(What needs to be done): Please transcribe, word for word, only the lines from the one containing "Screen dimensions: 480x240" through the last line of the records below, both included, and leave out every picture.

Data excerpts Start Marker

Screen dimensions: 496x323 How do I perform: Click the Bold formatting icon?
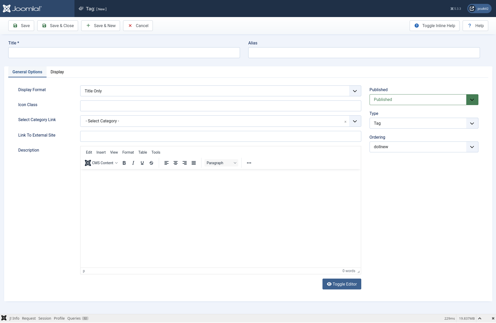(x=124, y=163)
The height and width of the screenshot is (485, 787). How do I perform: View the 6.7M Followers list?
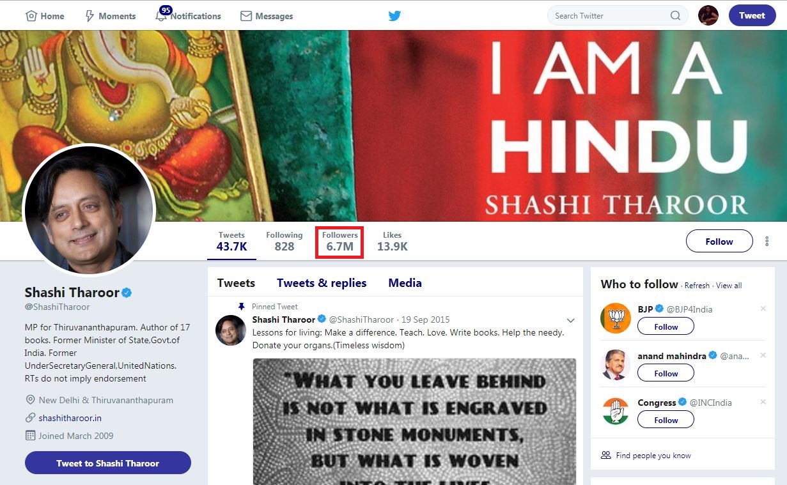click(339, 242)
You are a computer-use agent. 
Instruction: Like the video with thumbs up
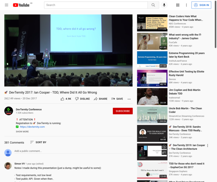click(x=66, y=99)
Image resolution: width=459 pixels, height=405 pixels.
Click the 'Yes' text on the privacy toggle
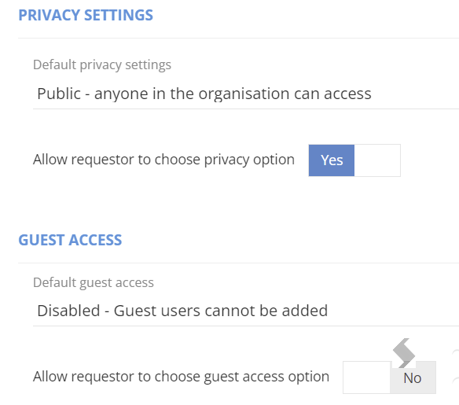tap(332, 160)
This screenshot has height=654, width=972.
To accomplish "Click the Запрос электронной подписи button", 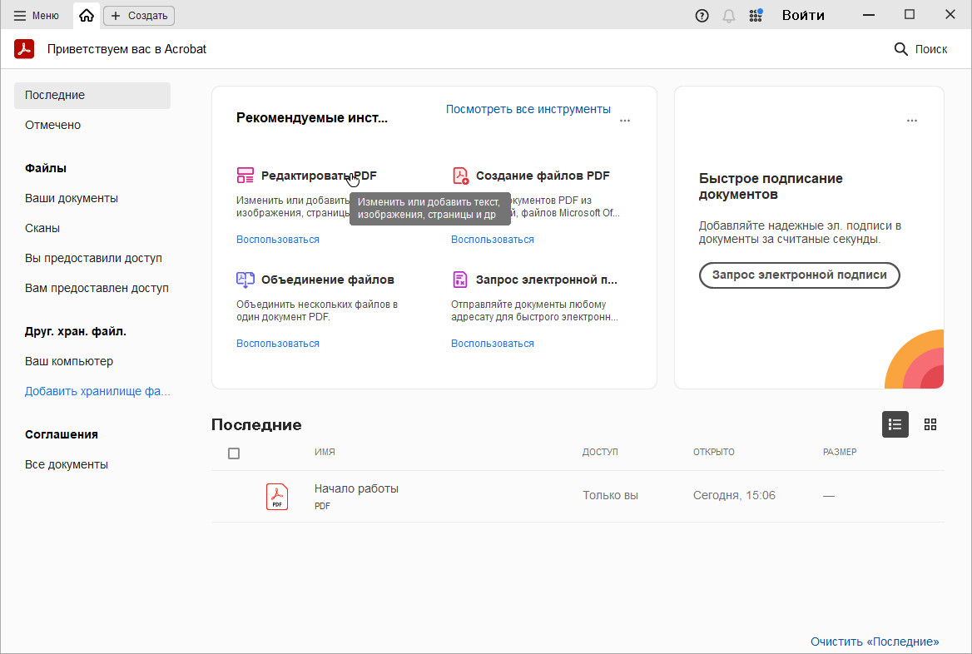I will [799, 275].
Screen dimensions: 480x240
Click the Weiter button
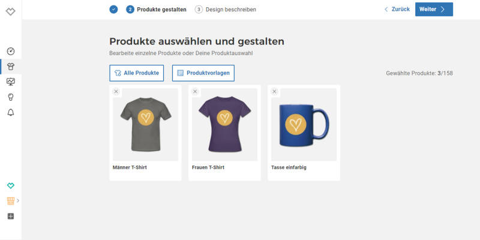click(x=434, y=10)
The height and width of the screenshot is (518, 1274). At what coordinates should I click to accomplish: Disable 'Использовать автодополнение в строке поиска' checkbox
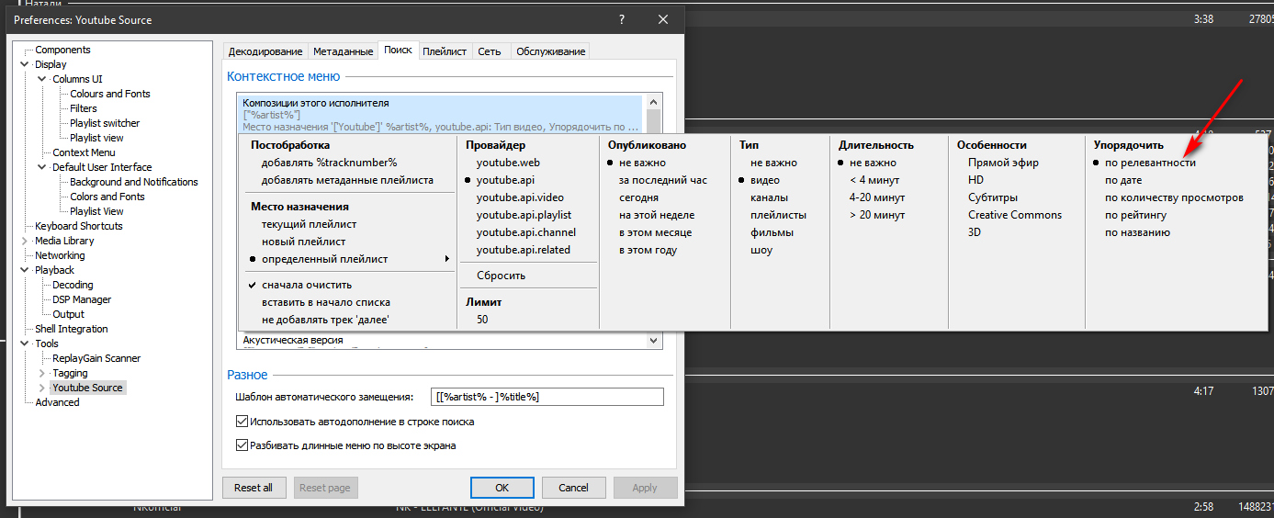[x=242, y=422]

Data excerpts End Marker

(Answer box):
Screen dimensions: 480x240
Click the Weiter button
click(x=434, y=10)
The height and width of the screenshot is (518, 1274). At what coordinates should I click to accomplish: Disable 'Использовать автодополнение в строке поиска' checkbox
[x=242, y=422]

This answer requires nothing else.